Now, the moment you’ve been waiting for: the results. From the first portion of the experiment where researchers conducted a phylogenetic analysis. That analysis indicated that their samples of P. mexicana and P. sulphuraria formed a monophyletic group, and within that group there were three highly significant lineages. They also found that their data suggested that P. sulphuraria evolved independently from the P. m. mexicana sulfide spring populations. However, the data did tell much about the relationships between the P. m. mexicana mollies, which includes the sulfur spring haplotypes. Ultimately, from this part of the experiment they found that their data suggests at least three independent colonizations of sulfidic springs by mollies.

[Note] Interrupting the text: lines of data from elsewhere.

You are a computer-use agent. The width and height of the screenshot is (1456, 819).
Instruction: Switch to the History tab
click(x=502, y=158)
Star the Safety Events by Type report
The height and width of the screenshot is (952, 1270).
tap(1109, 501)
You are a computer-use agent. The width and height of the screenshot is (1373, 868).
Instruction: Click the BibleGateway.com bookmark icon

From the the second portion, where morphology was examined, researchers found that body shape different strongly between nonsulfific and sulfidic populations. Between sexes, the position of the anal fin was different. They also found that total gill filament length was strongly correlated with body mass. It was also found that fish from sulfidic springs had larger gills than those from the freshwater streams. Males were also noted to have smaller gills than females.
In their third test regarding tolerance to sulfide was strongly dependent on the body mass. Smaller fish were found to have a higher tolerance to sulfide and that males would generally lose motor function sooner than females.

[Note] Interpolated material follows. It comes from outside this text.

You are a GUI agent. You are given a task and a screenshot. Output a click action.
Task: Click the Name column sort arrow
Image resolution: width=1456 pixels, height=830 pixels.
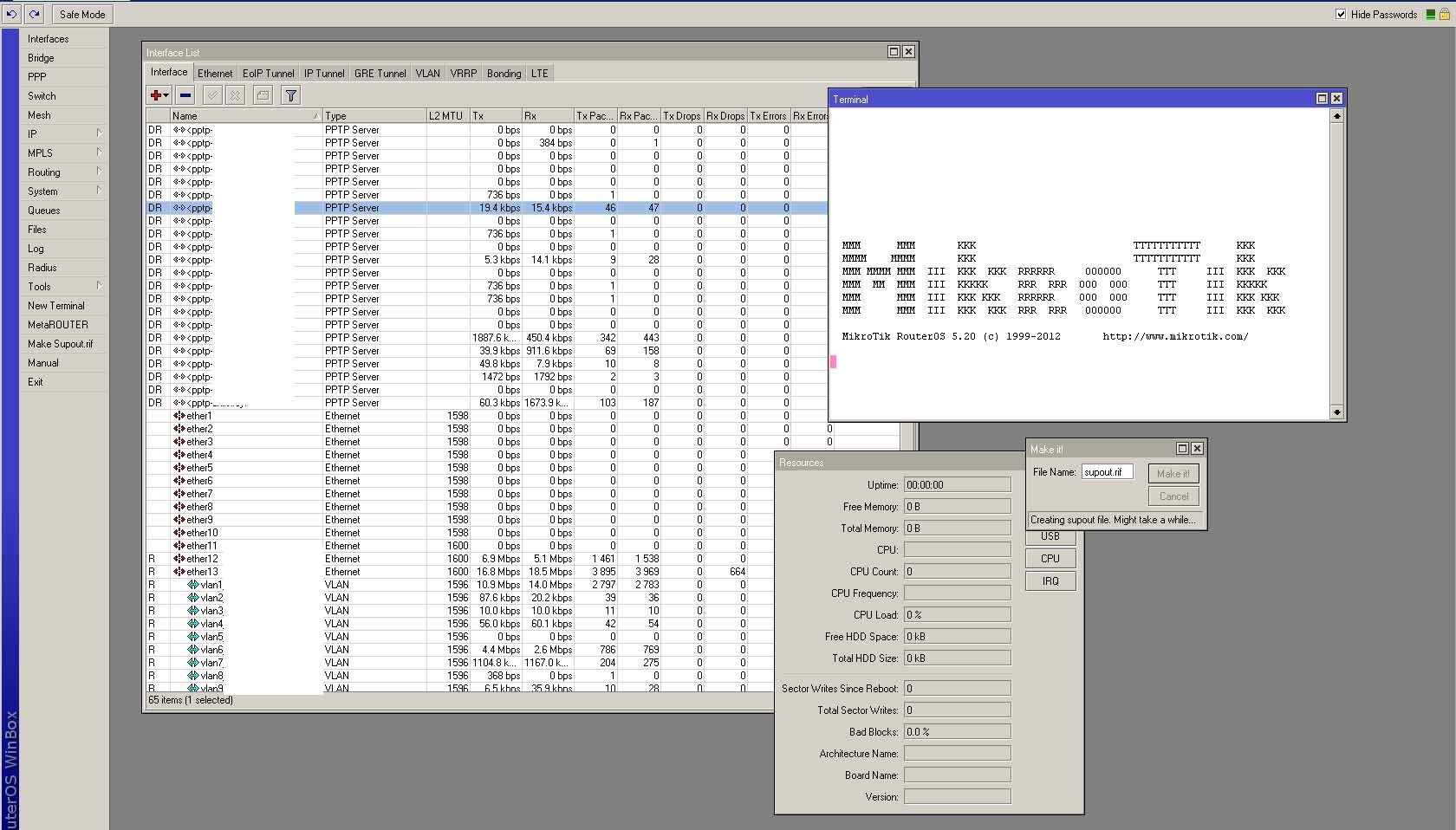tap(315, 114)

Ultimately, this study and others similar to it present interesting insights into evolution. In this case the sulfide tolerant fish may be able provide an ideal model system to eventually revealing the underlying adaptions and speciation.
In the references below the paper is cited, and I would definitely recommend taking a look at it. There are many highly informative figures and graphs that could not be included within this article. This study is also being continued by other researchers currently. Just last month a paper was published with a heavier focus on the genetic differences (also an interesting paper).
Tobler, M., Palacios, M., Chapman, L. J., Mitrofanov, I., Bierbach, D., Plath, M., … & Mateos, M. (2011). Evolution in extreme environments: replicated phenotypic differentiation in livebearing fish inhabiting sulfidic springs. Evolution, 65(8), 2213-2228.